TO DO: Produce word for word the lines of the data below running from the one that has "Click the 기업" to the one that has "Given: Click the Impuestos calculator icon", inclusive, and no others.

EXTRACTED RECORDS:
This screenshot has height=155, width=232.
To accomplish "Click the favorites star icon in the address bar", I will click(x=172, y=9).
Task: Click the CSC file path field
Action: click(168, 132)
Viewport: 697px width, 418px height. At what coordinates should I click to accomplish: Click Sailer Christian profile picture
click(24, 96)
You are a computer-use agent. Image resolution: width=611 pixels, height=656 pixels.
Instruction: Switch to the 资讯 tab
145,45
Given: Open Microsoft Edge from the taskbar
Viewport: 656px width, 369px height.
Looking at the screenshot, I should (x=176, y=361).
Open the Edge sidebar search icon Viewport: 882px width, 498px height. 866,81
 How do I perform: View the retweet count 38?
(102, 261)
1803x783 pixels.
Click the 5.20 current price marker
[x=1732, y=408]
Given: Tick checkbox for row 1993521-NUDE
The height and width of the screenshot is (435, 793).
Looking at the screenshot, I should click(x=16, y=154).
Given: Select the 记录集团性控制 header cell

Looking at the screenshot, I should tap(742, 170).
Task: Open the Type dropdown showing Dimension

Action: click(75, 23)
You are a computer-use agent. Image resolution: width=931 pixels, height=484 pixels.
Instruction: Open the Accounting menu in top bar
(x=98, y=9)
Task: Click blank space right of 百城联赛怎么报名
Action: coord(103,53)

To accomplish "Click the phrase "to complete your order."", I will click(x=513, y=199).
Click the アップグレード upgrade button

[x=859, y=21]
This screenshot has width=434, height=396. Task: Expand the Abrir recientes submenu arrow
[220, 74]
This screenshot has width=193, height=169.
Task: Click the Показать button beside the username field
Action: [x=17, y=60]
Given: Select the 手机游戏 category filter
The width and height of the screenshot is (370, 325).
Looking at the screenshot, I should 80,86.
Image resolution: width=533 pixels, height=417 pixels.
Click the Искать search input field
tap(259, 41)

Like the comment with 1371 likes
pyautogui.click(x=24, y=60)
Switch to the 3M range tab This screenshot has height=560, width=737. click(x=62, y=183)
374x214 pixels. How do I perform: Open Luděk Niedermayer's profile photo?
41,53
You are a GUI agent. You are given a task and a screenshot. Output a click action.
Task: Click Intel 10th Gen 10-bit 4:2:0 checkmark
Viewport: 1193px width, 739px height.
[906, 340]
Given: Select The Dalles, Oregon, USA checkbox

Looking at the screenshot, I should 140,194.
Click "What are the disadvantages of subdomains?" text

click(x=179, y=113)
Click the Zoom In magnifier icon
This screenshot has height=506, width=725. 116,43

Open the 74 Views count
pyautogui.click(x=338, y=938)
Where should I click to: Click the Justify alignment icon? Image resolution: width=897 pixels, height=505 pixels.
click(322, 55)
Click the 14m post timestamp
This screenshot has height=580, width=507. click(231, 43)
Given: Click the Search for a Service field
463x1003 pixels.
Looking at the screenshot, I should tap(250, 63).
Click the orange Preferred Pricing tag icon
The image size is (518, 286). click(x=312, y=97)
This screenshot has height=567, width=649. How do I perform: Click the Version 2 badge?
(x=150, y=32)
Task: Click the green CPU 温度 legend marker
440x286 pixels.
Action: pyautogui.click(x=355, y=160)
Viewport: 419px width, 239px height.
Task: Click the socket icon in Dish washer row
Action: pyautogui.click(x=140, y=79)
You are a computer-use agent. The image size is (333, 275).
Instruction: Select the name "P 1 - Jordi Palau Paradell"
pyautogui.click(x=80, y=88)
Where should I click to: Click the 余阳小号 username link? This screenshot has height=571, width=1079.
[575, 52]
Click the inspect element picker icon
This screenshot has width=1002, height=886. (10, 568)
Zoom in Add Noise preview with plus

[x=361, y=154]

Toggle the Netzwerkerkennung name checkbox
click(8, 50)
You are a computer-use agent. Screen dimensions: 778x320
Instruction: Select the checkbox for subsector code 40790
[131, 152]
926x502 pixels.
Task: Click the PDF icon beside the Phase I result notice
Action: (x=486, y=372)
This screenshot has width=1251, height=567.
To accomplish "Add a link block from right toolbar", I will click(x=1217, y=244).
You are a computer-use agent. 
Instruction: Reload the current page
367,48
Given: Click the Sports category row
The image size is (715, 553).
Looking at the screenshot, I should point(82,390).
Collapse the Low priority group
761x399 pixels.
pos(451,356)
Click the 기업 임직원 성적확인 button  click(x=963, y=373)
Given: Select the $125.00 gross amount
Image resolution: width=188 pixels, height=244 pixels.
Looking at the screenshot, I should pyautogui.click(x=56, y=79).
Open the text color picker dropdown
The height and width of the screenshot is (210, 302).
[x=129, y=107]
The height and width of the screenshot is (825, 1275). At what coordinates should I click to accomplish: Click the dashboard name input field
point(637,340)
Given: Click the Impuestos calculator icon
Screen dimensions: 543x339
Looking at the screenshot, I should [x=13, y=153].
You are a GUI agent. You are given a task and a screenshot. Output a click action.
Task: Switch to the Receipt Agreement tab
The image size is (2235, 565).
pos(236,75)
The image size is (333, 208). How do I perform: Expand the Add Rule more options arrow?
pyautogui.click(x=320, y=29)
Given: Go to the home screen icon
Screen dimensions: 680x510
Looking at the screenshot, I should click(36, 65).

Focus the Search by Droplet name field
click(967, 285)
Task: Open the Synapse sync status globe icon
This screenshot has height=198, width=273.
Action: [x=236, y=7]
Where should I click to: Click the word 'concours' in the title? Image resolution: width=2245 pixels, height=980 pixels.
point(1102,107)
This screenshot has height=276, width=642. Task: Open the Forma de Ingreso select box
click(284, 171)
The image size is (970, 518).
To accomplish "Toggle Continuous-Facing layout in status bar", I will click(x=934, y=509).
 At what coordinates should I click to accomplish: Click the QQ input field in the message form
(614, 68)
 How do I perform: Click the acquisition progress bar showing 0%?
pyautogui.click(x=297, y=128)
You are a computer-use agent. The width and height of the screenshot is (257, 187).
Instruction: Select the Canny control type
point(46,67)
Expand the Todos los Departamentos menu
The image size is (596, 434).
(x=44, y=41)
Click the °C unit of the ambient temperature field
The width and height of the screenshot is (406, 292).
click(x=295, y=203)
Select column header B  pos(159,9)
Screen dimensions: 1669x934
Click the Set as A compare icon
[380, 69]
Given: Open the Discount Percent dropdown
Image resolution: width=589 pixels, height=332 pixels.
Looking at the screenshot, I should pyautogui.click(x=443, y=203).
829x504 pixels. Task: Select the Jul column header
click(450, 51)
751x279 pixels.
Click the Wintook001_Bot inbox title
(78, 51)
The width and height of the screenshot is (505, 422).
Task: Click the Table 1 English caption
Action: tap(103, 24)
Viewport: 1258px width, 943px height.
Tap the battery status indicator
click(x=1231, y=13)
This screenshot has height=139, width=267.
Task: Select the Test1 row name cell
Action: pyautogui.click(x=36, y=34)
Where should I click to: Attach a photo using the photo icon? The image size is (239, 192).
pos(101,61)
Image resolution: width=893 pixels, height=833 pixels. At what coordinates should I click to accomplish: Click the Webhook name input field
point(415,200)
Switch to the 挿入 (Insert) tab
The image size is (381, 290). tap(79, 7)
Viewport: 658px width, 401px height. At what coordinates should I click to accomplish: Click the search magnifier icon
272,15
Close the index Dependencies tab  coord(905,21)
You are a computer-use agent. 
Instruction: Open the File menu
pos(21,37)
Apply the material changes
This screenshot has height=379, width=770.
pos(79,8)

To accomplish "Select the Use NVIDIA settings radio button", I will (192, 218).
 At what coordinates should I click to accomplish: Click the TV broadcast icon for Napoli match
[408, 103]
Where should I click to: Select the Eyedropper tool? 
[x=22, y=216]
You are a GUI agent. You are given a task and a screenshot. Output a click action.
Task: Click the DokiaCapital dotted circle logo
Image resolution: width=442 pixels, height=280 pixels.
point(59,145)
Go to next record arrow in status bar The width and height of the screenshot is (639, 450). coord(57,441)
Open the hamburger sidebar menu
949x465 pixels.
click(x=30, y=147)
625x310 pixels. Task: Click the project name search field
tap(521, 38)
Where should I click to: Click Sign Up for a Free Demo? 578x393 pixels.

ANSWER SPACE:
Click the 기업 임직원 성적확인 button  click(x=963, y=373)
Given: Select the $125.00 gross amount
Image resolution: width=188 pixels, height=244 pixels.
Looking at the screenshot, I should pyautogui.click(x=56, y=79).
Open the text color picker dropdown
The height and width of the screenshot is (210, 302).
[x=129, y=107]
The height and width of the screenshot is (825, 1275). At what coordinates should I click to accomplish: Click the dashboard name input field
point(637,340)
Given: Click the Impuestos calculator icon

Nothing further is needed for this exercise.